┌────────
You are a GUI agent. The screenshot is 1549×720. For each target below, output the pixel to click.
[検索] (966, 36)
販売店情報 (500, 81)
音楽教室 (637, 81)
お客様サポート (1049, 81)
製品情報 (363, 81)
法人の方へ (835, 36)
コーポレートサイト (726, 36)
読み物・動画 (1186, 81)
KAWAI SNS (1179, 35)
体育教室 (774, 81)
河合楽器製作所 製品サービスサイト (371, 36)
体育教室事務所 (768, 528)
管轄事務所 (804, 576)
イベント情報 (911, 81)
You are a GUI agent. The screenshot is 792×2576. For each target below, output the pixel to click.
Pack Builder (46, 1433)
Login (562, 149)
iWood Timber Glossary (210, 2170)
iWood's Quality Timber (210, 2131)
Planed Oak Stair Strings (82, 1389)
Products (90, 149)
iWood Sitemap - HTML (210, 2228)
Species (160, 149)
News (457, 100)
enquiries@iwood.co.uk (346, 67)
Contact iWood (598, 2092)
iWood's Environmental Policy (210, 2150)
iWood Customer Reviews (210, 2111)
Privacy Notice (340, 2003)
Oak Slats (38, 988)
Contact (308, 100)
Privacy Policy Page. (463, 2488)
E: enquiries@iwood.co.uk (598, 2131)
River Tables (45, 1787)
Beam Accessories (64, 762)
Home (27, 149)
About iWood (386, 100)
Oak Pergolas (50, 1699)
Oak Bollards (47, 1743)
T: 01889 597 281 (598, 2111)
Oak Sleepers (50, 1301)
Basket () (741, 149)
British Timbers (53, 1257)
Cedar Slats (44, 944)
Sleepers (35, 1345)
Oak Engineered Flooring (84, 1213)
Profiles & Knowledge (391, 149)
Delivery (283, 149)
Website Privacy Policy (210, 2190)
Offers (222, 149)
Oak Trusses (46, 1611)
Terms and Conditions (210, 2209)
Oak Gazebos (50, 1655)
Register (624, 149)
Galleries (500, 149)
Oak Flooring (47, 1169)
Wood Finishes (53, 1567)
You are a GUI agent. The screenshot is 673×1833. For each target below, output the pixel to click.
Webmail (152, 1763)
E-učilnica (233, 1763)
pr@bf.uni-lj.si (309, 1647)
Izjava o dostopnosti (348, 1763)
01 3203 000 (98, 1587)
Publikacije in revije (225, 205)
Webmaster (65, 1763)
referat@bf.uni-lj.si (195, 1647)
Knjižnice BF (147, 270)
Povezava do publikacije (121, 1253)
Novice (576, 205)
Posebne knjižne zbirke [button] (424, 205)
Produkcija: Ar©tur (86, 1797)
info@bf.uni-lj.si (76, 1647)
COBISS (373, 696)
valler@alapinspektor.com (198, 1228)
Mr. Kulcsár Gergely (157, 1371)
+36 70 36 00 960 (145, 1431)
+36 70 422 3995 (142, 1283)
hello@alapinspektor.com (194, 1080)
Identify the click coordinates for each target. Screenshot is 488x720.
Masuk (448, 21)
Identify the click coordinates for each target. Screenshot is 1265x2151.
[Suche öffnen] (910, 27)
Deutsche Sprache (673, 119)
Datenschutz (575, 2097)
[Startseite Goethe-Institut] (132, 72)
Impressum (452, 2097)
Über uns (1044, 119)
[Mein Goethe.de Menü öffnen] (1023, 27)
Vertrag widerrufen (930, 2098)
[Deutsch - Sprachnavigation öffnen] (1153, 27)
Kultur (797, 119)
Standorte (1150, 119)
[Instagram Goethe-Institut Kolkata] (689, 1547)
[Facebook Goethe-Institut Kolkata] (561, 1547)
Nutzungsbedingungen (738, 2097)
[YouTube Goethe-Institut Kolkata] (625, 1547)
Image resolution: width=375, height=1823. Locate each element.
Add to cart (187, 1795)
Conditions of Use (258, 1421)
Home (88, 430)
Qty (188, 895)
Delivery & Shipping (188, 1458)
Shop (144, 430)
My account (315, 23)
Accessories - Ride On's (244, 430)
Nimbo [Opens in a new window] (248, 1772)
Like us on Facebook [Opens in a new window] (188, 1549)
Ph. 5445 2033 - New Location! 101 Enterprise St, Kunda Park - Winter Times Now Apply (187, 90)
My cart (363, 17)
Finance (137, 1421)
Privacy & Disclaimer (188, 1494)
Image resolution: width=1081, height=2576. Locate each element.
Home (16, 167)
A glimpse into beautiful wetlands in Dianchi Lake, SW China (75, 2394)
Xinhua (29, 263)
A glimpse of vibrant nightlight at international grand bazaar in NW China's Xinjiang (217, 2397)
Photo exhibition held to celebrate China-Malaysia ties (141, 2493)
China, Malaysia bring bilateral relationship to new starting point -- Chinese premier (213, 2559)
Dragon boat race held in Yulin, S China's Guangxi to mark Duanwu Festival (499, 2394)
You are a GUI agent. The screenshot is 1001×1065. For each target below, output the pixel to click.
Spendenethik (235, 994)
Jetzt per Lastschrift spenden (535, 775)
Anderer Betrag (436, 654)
└────────
Copy every line of the listing above without a single change.

You are a GUI agent. The screenshot is 1549×720. For each target below, output the pixel to click.
[検索] (966, 36)
販売店情報 (500, 81)
音楽教室 (637, 81)
お客様サポート (1049, 81)
製品情報 (363, 81)
法人の方へ (835, 36)
コーポレートサイト (726, 36)
読み物・動画 (1186, 81)
KAWAI SNS (1179, 35)
体育教室 (774, 81)
河合楽器製作所 製品サービスサイト (371, 36)
体育教室事務所 (768, 528)
管轄事務所 (804, 576)
イベント情報 (911, 81)
You are a GUI agent. The screenshot is 792×2576. For each target below, output the pixel to click.
Pack Builder (46, 1433)
Login (562, 149)
iWood Timber Glossary (210, 2170)
iWood's Quality Timber (210, 2131)
Planed Oak Stair Strings (82, 1389)
Products (90, 149)
iWood Sitemap - HTML (210, 2228)
Species (160, 149)
News (457, 100)
enquiries@iwood.co.uk (346, 67)
Contact iWood (598, 2092)
iWood's Environmental Policy (210, 2150)
iWood Customer Reviews (210, 2111)
Privacy Notice (340, 2003)
Oak Slats (38, 988)
Contact (308, 100)
Privacy Policy Page. (463, 2488)
E: enquiries@iwood.co.uk (598, 2131)
River Tables (45, 1787)
Beam Accessories (64, 762)
Home (27, 149)
About iWood (386, 100)
Oak Pergolas (50, 1699)
Oak Bollards (47, 1743)
T: 01889 597 281 (598, 2111)
Oak Sleepers (50, 1301)
Basket () (741, 149)
British Timbers (53, 1257)
Cedar Slats (44, 944)
Sleepers (35, 1345)
Oak Engineered Flooring (84, 1213)
Profiles & Knowledge (391, 149)
Delivery (283, 149)
Website Privacy Policy (210, 2190)
Offers (222, 149)
Oak Trusses (46, 1611)
Terms and Conditions (210, 2209)
Oak Gazebos (50, 1655)
Register (624, 149)
Galleries (500, 149)
Oak Flooring (47, 1169)
Wood Finishes (53, 1567)
You are a GUI agent. The screenshot is 673×1833. For each target below, output the pixel to click.
Webmail (152, 1763)
E-učilnica (233, 1763)
pr@bf.uni-lj.si (309, 1647)
Izjava o dostopnosti (348, 1763)
01 3203 000 (98, 1587)
Publikacije in revije (225, 205)
Webmaster (65, 1763)
referat@bf.uni-lj.si (195, 1647)
Knjižnice BF (147, 270)
Povezava do publikacije (121, 1253)
Novice (576, 205)
Posebne knjižne zbirke [button] (424, 205)
Produkcija: Ar©tur (86, 1797)
info@bf.uni-lj.si (76, 1647)
COBISS (373, 696)
valler@alapinspektor.com (198, 1228)
Mr. Kulcsár Gergely (157, 1371)
+36 70 36 00 960 (145, 1431)
+36 70 422 3995 (142, 1283)
hello@alapinspektor.com (194, 1080)
Identify the click coordinates for each target. Screenshot is 488x720.
Masuk (448, 21)
Identify the click coordinates for each target. Screenshot is 1265x2151.
[Suche öffnen] (910, 27)
Deutsche Sprache (673, 119)
Datenschutz (575, 2097)
[Startseite Goethe-Institut] (132, 72)
Impressum (452, 2097)
Über uns (1044, 119)
[Mein Goethe.de Menü öffnen] (1023, 27)
Vertrag widerrufen (930, 2098)
[Deutsch - Sprachnavigation öffnen] (1153, 27)
Kultur (797, 119)
Standorte (1150, 119)
[Instagram Goethe-Institut Kolkata] (689, 1547)
[Facebook Goethe-Institut Kolkata] (561, 1547)
Nutzungsbedingungen (738, 2097)
[YouTube Goethe-Institut Kolkata] (625, 1547)
Image resolution: width=375, height=1823. Locate each element.
Add to cart (187, 1795)
Conditions of Use (258, 1421)
Home (88, 430)
Qty (188, 895)
Delivery & Shipping (188, 1458)
Shop (144, 430)
My account (315, 23)
Accessories - Ride On's (244, 430)
Nimbo [Opens in a new window] (248, 1772)
Like us on Facebook [Opens in a new window] (188, 1549)
Ph. 5445 2033 - New Location! 101 Enterprise St, Kunda Park - Winter Times Now Apply (187, 90)
My cart (363, 17)
Finance (137, 1421)
Privacy & Disclaimer (188, 1494)
Image resolution: width=1081, height=2576. Locate each element.
Home (16, 167)
A glimpse into beautiful wetlands in Dianchi Lake, SW China (75, 2394)
Xinhua (29, 263)
A glimpse of vibrant nightlight at international grand bazaar in NW China's Xinjiang (217, 2397)
Photo exhibition held to celebrate China-Malaysia ties (141, 2493)
China, Malaysia bring bilateral relationship to new starting point -- Chinese premier (213, 2559)
Dragon boat race held in Yulin, S China's Guangxi to mark Duanwu Festival (499, 2394)
You are a GUI agent. The screenshot is 1001×1065. For each target below, output the pixel to click.
Spendenethik (235, 994)
Jetzt per Lastschrift spenden (535, 775)
Anderer Betrag (436, 654)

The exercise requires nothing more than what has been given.